Los meteorólogos señalan que la nieve caerá entre los 1.200 y 1.500 metros de altura, y hacia la tarde el nivel descenderá hasta los 900 metros en el extremo norte. En los Pirineos se prevén heladas leves, lo cual podría suponer dificultades adicionales para conductores y habitantes de pueblos de montaña. En algunos puntos podrían registrarse tormentas breves que traerán aún más precipitaciones y reforzarán el viento.
Nubes y niebla
Nubes densas y baja visibilidad serán un problema en el sur y noreste del país. Por la mañana, en Andalucía es posible que se formen nieblas espesas, mientras que en Galicia y Cantabria llegarán lluvias frontales y bruma. En el este, sureste y también en las Islas Baleares, el cielo permanecerá relativamente despejado durante gran parte del día. En el archipiélago canario se prevé tiempo poco nuboso, aunque no se descarta la presencia de una ligera calima.
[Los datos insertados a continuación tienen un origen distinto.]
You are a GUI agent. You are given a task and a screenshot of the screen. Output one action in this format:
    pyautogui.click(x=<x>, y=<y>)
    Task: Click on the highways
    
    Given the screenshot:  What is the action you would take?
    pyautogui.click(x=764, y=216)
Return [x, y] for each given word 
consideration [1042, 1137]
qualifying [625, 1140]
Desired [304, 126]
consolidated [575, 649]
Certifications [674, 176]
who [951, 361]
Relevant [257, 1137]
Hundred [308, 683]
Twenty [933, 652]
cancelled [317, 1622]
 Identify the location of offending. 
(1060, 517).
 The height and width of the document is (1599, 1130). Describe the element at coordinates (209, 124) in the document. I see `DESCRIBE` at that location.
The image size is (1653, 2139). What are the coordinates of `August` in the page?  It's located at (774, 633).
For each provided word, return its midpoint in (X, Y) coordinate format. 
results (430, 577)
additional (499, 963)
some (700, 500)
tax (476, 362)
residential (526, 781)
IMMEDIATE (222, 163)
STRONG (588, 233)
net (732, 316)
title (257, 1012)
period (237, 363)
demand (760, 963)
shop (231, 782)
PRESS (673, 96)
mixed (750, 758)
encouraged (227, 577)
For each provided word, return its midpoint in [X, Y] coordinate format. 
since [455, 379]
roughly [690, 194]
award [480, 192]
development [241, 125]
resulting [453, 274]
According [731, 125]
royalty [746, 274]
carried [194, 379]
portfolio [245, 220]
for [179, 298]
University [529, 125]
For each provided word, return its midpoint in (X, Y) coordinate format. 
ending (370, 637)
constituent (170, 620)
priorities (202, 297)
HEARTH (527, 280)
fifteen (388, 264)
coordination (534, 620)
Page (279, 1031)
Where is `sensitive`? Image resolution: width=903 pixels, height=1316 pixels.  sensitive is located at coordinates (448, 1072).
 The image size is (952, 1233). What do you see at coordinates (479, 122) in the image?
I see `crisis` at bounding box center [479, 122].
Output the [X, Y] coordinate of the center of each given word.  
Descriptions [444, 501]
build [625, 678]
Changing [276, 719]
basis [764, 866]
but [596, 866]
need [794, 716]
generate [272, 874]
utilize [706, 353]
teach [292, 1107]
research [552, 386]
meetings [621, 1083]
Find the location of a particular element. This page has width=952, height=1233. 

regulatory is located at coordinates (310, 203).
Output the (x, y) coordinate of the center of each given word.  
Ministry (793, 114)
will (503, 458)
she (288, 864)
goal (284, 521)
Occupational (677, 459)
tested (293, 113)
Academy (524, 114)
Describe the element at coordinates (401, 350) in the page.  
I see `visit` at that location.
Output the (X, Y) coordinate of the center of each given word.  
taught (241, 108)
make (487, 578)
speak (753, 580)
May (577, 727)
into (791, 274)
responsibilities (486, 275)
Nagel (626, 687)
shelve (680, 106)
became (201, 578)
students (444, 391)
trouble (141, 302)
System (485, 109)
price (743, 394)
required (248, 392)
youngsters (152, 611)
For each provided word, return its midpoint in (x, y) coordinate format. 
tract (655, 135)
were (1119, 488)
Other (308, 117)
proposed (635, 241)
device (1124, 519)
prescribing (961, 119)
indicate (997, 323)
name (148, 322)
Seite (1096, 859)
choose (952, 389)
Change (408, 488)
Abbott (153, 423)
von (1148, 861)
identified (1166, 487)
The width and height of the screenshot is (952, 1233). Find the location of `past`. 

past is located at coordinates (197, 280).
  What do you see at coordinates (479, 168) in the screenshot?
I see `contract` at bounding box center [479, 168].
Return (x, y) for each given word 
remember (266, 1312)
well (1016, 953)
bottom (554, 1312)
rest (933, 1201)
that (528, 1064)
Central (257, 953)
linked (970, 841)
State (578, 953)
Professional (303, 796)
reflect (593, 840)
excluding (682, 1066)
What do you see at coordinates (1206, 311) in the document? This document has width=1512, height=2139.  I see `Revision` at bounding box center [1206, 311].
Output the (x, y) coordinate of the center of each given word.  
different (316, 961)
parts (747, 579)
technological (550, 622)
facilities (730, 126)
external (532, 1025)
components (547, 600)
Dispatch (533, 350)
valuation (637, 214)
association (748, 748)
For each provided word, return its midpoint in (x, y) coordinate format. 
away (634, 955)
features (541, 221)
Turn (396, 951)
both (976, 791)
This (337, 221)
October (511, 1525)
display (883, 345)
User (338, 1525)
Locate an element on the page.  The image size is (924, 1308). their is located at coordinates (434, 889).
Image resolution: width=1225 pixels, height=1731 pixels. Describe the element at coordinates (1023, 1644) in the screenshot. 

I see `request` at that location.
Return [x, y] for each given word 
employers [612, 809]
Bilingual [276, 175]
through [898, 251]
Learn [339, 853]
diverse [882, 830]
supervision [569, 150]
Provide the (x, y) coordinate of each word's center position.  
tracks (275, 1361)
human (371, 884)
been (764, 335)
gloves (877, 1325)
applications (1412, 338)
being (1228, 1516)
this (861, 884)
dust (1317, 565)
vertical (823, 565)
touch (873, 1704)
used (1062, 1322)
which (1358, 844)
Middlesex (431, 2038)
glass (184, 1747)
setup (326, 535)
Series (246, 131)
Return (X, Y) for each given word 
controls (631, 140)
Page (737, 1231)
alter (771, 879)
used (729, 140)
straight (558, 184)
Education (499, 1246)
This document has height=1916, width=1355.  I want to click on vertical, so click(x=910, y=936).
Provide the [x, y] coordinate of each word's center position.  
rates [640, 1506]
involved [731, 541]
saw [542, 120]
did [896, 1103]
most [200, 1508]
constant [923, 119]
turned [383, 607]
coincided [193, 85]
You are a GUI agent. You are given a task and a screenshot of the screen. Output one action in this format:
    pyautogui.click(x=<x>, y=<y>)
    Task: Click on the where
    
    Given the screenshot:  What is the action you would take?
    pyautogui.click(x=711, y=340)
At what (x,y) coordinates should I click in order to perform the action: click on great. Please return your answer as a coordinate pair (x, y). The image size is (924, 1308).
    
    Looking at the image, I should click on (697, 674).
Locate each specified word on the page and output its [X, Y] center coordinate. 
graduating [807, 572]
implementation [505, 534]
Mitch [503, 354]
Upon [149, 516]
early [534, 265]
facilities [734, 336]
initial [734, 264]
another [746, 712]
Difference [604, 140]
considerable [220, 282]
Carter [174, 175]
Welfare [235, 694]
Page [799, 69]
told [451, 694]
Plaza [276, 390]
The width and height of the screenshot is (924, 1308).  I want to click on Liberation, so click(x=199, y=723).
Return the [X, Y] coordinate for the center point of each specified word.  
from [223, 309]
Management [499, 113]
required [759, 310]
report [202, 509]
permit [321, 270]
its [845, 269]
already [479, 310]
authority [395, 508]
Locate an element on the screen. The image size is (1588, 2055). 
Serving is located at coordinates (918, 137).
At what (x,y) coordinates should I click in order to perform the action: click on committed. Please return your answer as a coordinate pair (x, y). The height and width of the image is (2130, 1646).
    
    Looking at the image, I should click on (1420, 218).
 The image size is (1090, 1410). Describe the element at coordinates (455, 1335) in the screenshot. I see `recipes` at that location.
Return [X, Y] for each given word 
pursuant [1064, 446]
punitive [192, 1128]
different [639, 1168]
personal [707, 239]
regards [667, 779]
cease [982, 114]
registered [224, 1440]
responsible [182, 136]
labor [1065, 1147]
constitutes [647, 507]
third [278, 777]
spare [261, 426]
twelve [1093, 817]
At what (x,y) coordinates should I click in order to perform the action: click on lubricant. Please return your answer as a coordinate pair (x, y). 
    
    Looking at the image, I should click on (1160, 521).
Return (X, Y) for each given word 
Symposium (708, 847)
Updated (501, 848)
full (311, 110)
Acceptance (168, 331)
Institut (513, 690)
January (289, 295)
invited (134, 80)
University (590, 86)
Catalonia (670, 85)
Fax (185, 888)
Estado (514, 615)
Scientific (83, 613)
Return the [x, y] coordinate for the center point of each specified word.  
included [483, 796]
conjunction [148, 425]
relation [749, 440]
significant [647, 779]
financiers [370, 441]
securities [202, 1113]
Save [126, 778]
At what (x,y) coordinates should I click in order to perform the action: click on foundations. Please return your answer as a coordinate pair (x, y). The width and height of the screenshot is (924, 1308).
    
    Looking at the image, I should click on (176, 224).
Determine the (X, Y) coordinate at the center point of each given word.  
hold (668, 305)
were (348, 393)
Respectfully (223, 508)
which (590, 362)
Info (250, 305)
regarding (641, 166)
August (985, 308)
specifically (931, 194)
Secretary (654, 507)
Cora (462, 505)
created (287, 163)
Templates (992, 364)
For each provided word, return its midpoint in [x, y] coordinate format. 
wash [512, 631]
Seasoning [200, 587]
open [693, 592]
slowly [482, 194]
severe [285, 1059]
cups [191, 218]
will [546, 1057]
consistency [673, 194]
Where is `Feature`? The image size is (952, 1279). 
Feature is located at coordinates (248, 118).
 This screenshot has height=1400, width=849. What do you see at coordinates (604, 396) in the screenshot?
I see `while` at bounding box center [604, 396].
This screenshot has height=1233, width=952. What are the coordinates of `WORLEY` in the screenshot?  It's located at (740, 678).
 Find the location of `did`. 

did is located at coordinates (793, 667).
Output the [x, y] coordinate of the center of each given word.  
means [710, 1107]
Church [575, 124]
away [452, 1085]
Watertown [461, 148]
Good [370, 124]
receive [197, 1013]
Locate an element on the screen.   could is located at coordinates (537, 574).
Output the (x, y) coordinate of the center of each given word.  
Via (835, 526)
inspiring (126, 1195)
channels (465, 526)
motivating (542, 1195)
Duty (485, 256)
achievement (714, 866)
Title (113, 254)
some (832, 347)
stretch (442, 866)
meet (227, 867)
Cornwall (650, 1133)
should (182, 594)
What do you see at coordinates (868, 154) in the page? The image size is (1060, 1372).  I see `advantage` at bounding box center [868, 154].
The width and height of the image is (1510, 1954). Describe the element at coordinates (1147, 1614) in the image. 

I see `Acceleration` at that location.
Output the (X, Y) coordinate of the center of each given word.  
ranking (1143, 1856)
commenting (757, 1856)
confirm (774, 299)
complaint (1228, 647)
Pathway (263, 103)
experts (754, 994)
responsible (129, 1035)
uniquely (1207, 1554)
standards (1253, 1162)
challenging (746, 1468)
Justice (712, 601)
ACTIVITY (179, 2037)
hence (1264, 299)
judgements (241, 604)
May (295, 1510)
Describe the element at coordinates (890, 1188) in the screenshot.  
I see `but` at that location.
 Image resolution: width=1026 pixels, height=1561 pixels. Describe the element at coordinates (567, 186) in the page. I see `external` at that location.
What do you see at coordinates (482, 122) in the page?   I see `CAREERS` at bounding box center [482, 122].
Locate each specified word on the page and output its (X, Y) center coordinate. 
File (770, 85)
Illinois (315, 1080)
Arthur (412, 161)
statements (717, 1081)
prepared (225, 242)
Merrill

La temperatura del aire descenderá en la mayoría de las regiones. Las únicas excepciones serán el este de Cantabria, los Pirineos y el noreste de Cataluña, donde las máximas diurnas aumentarán ligeramente. La temperatura más baja se espera en Ávila, donde por la noche el termómetro bajará hasta 1 grado.
Ráfagas y consecuencias
El viento de componente oeste y sur predominará en la mayor parte de la península y Baleares. Se esperan ráfagas especialmente intensas en la costa noroeste y en la zona del Mar de Alborán. A lo largo del día, el viento se intensificará también en el este y en los Pirineos. En Canarias, en algunas zonas podrían registrarse fuertes ráfagas de alisios.
En los últimos años, España se enfrenta cada vez más a tormentas de este tipo. A principios del año pasado, un ciclón similar provocó cortes masivos de electricidad y el cierre temporal de puertos en Galicia y Cantabria. En algunas regiones fue necesario evacuar a los habitantes de las viviendas costeras. Los meteorólogos señalan que estos fenómenos meteorológicos se vuelven cada vez más frecuentes e impredecibles, lo que exige a las autoridades locales y a la población una preparación especial ante situaciones de emergencia.